I’ve been with Amazon for quite a long time now and you must have heard that their web hosting services aren’t very cheap. The average total of one instance per month (including EBS, S3 and all the others) was around $120 at the start. That was back in July 2009 when I had no idea about how all this stuff works. With a lot of experimenting I managed to drop my instance per month costs down by around 40%. Below are a few tips that can help you lower your Amazon Web Services charges:
- Use reserved EC2 Instances where possible. Amazon charges $0.085 per hour for an m1.small Linux instance in the US, that’s around $61 per month and $734 per year. A reserved instance costs me $227 for one year, plus $0.03 per running hour, that makes it around $490 per year for an m1.small instance. Use reserved instances only if you’re sure that you’ll be using it for a whole year. You can save even more if you purchase a reserved instance for three years.
- Storage: EBS vs EC2. Pick EC2! That’s right, EC2! EBS charges you for provisioned storage, IO requests and snapshots. These may rise pretty quickly if you’re running MySQL on an EBS block – very risky! Run your MySQL on EC2. The php files and everything else should preferably be on EC2 aswell. You can use your EBS block for tiny backups of core PHP files if you’re running more than one EC2 instance.

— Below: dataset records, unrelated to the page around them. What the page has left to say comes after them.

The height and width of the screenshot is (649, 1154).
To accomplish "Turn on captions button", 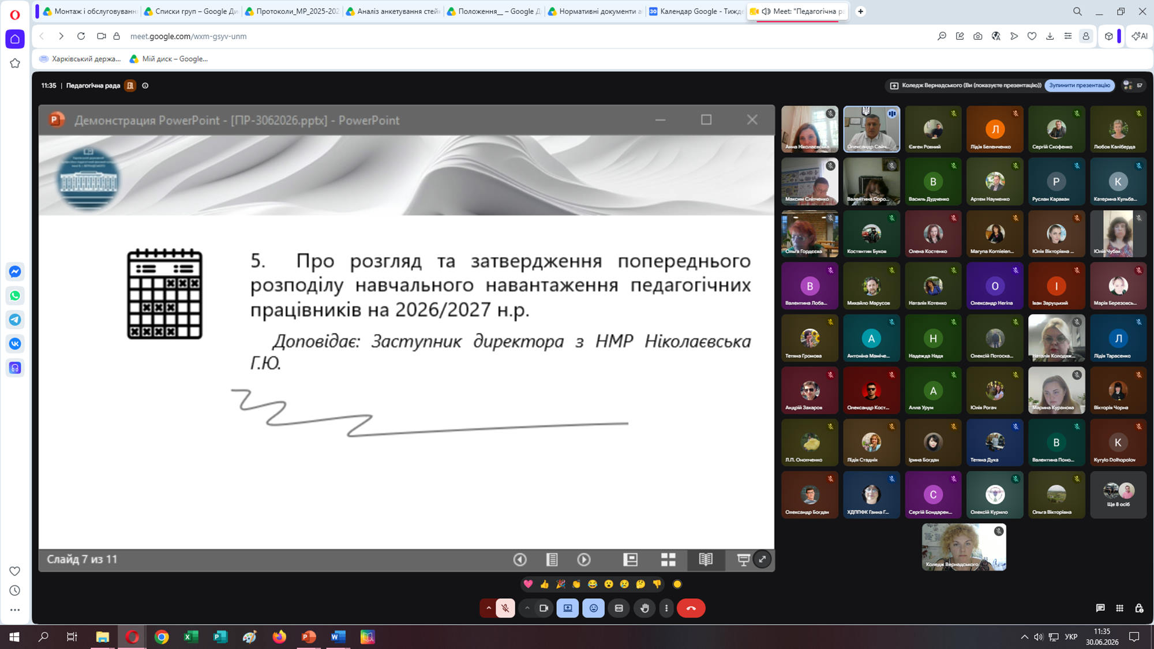I will 619,608.
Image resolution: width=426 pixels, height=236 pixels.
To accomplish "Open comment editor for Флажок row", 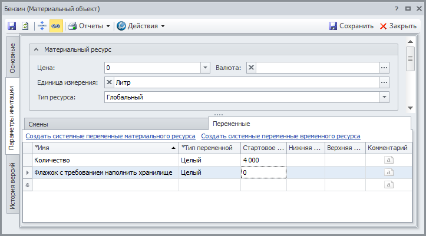I will click(388, 172).
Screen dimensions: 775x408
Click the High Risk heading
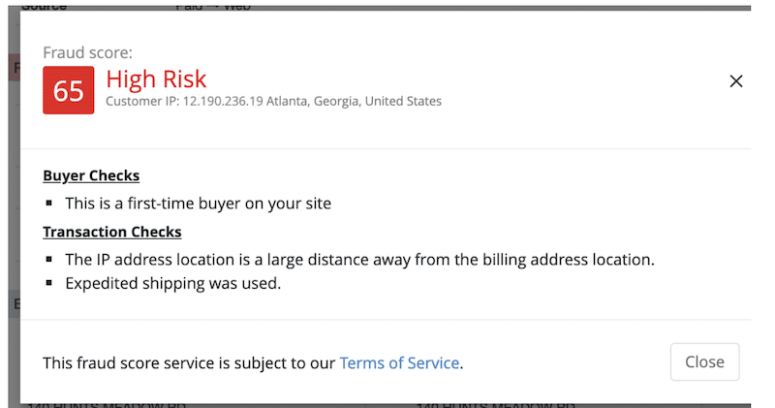coord(156,78)
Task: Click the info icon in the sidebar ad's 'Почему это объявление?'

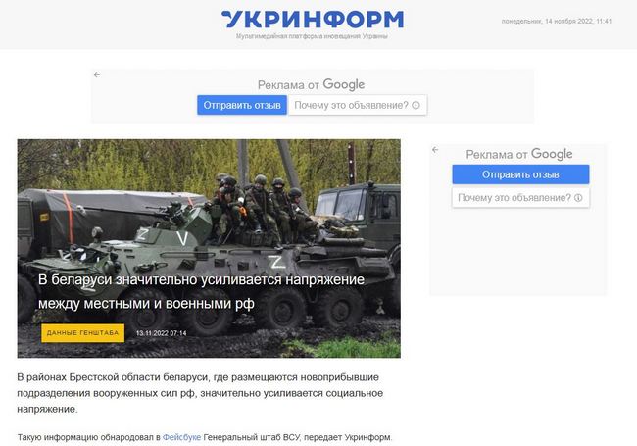Action: point(578,198)
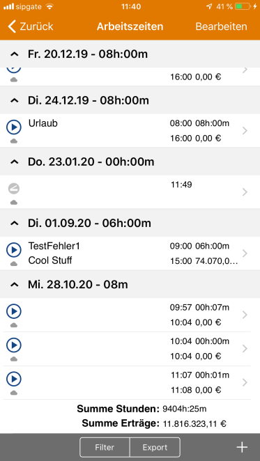Tap cloud sync icon under Urlaub
The width and height of the screenshot is (260, 461).
[14, 141]
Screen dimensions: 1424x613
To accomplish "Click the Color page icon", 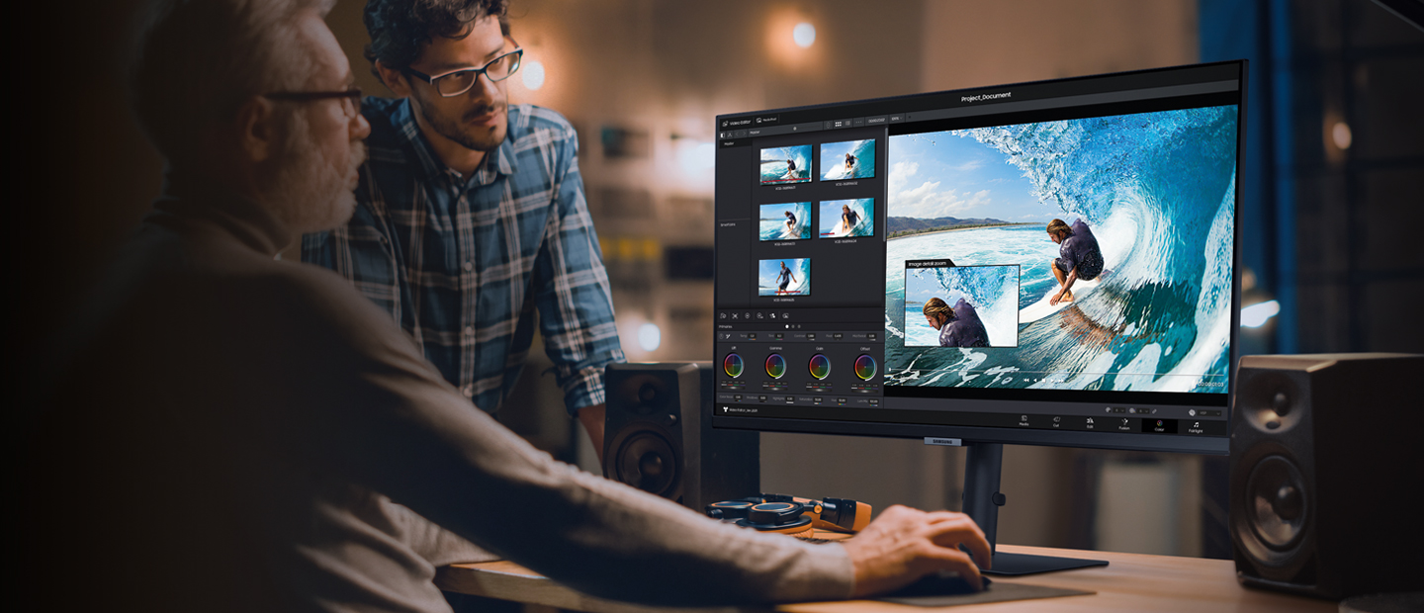I will 1159,425.
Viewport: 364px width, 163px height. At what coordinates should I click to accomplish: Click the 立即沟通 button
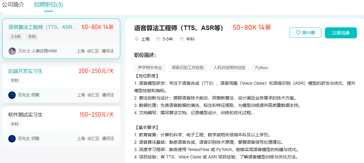(341, 33)
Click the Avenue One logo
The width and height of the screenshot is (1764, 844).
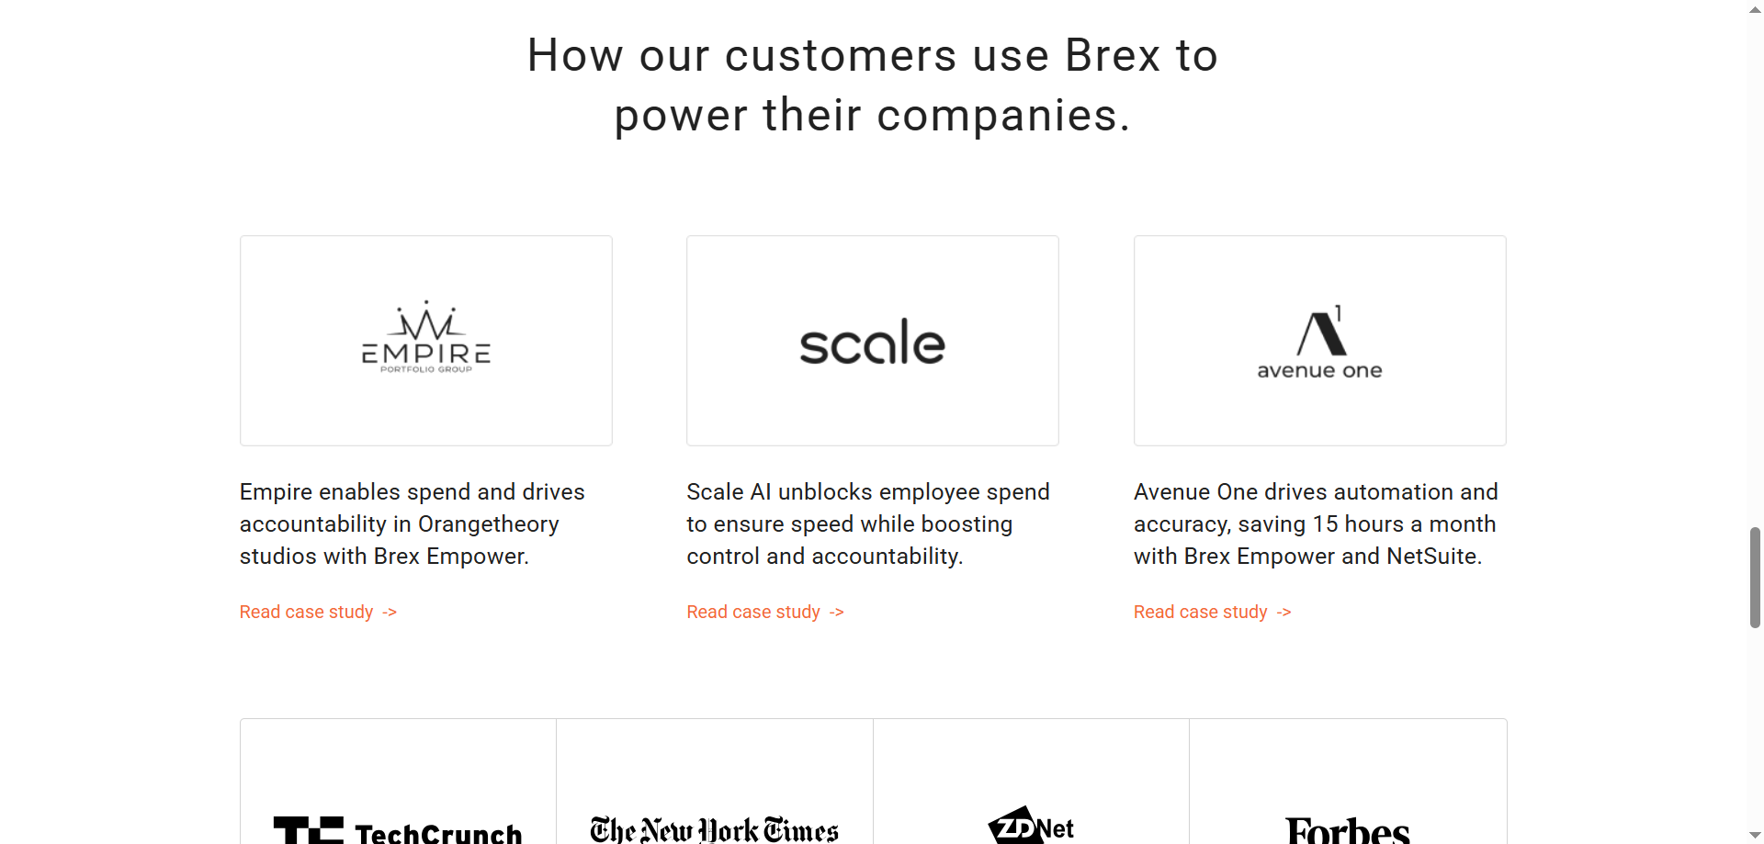1319,343
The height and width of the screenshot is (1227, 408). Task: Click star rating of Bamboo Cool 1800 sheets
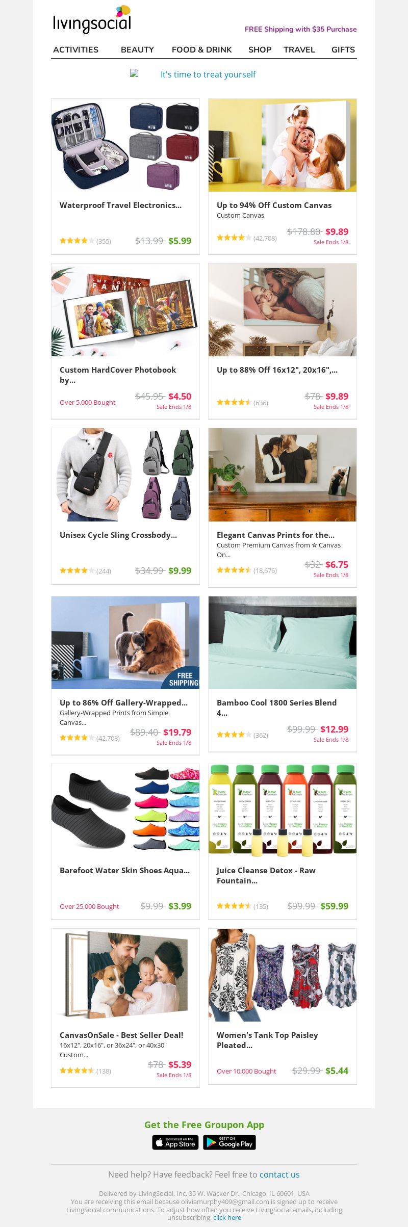coord(234,735)
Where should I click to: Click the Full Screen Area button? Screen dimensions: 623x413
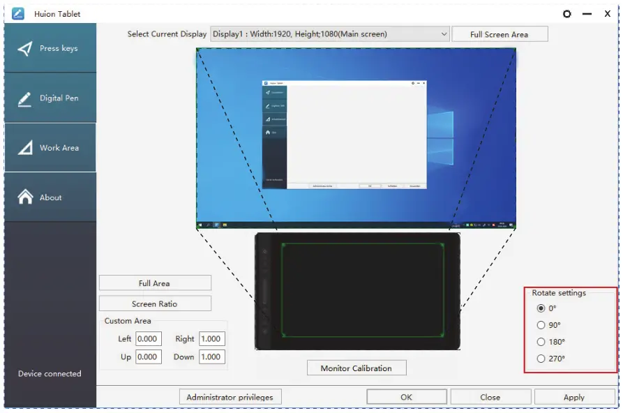coord(500,33)
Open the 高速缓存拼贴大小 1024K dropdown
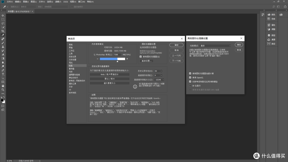The height and width of the screenshot is (162, 288). (x=159, y=80)
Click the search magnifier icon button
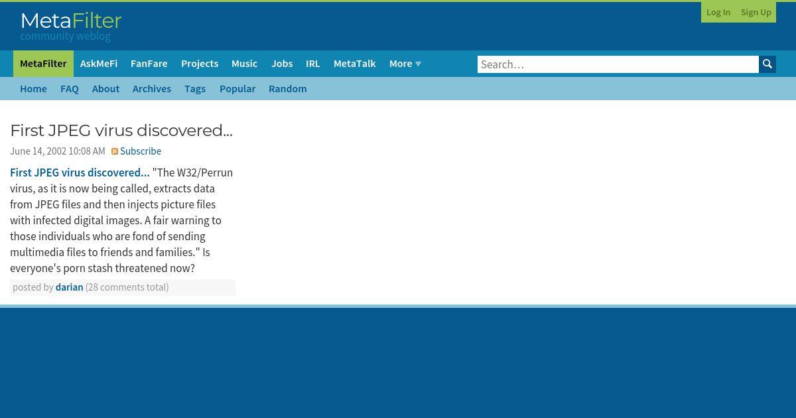 point(767,64)

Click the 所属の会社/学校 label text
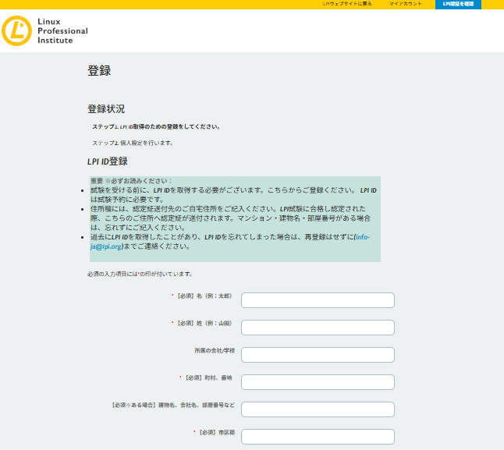point(214,351)
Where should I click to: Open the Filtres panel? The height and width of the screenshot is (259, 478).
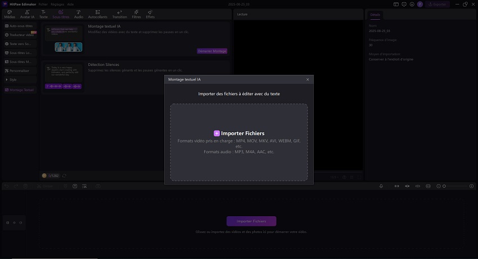coord(136,14)
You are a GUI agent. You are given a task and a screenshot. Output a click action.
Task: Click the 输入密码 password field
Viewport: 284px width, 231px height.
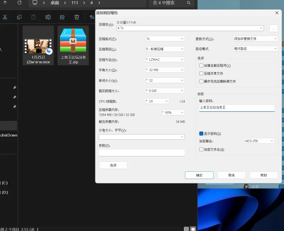tap(236, 108)
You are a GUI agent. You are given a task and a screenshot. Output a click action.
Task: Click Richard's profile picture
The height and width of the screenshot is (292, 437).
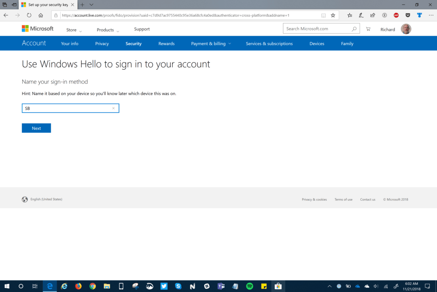(x=406, y=29)
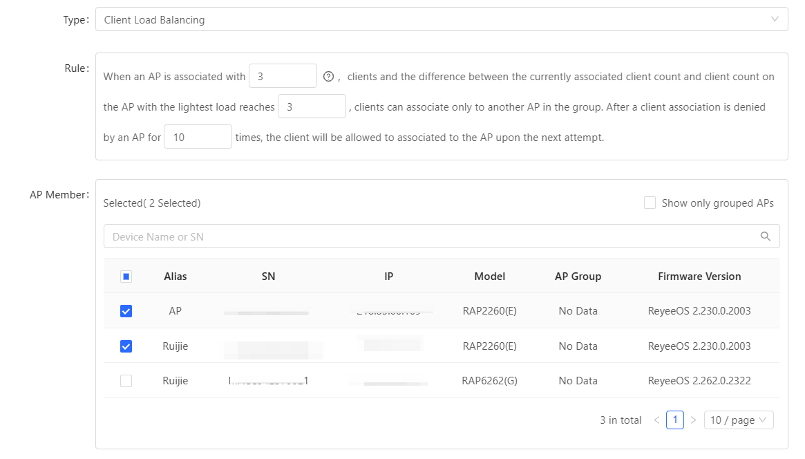This screenshot has width=805, height=459.
Task: Uncheck the selected Ruijie RAP2260(E) row
Action: point(126,346)
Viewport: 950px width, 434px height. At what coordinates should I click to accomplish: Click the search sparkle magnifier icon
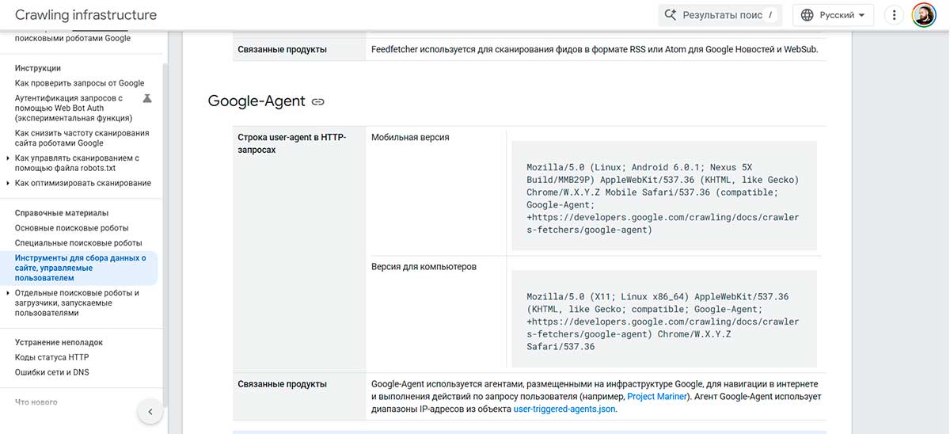pos(671,15)
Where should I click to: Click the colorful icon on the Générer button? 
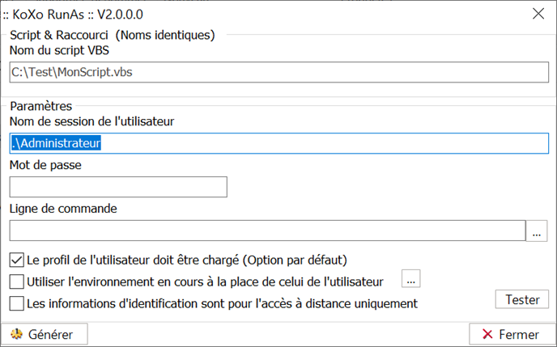[x=16, y=334]
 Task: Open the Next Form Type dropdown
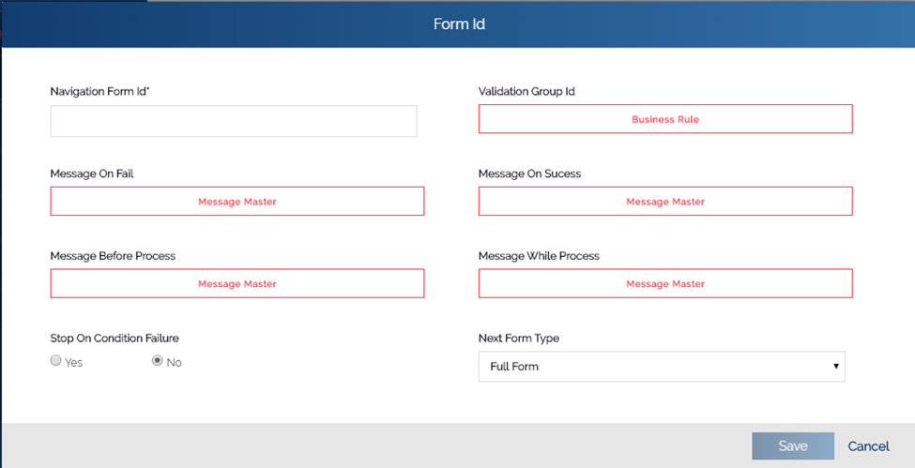[662, 367]
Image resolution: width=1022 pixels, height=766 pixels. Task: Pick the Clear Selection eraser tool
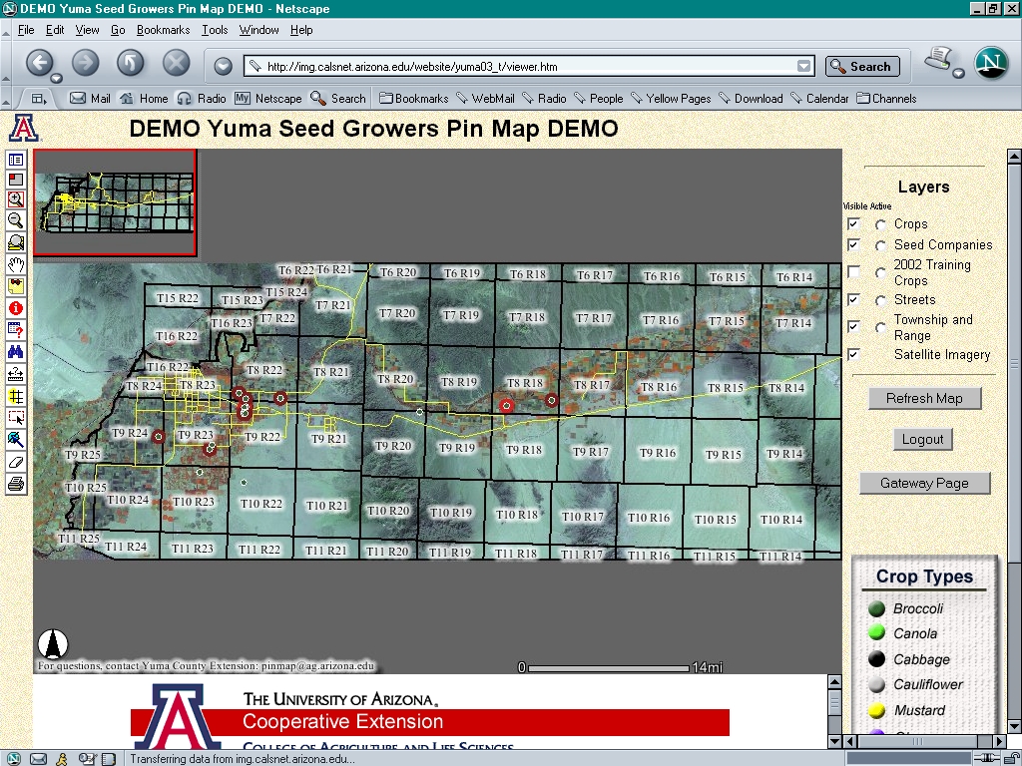tap(16, 462)
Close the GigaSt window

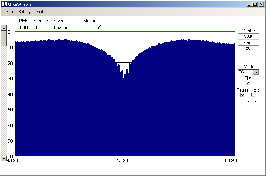261,4
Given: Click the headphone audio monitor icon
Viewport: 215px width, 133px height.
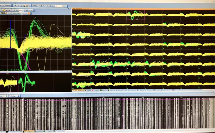Looking at the screenshot, I should (x=15, y=6).
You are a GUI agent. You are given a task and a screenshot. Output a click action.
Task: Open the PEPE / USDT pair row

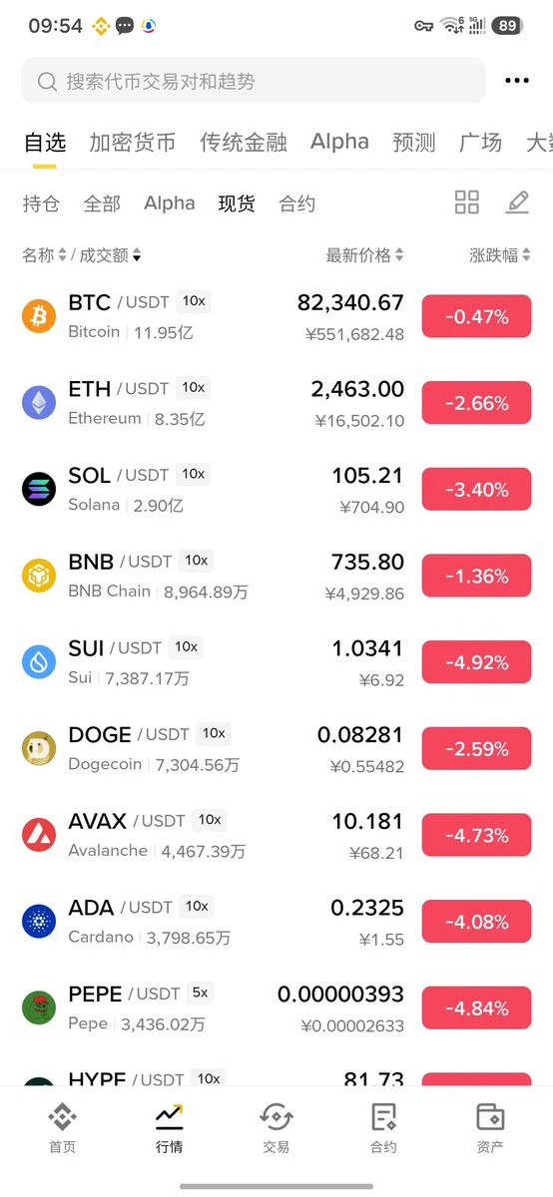[x=277, y=1007]
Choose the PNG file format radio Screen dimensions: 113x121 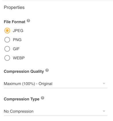pyautogui.click(x=7, y=40)
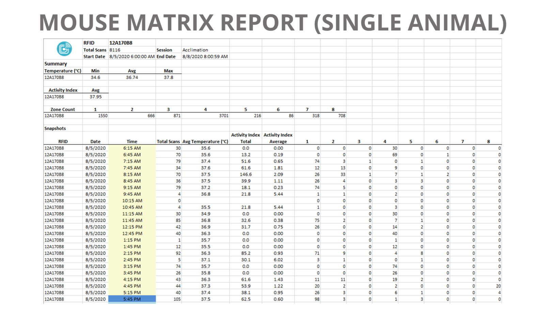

- EBS is cheaper than S3. S3 should only be used in cases where you have to serve your static content from different servers (perhaps through CloudFront), and maybe store some backups there too (don’t forget to remove the old ones!), but EBS is cheaper, even with snapshots.
- CloudFront is okay. It does speed up your website, but you have to know that it’s more expensive for requests to Japan and Hong Kong
There you go. With these tips you should be able to get the Amazon hosting services for around $90/month, unless of course you have a 3 million visitors per day website ;) Also, for those of you wondering.. I haven’t used RackSpace, but I did compare their prices to Amazon’s and they’re more expensive.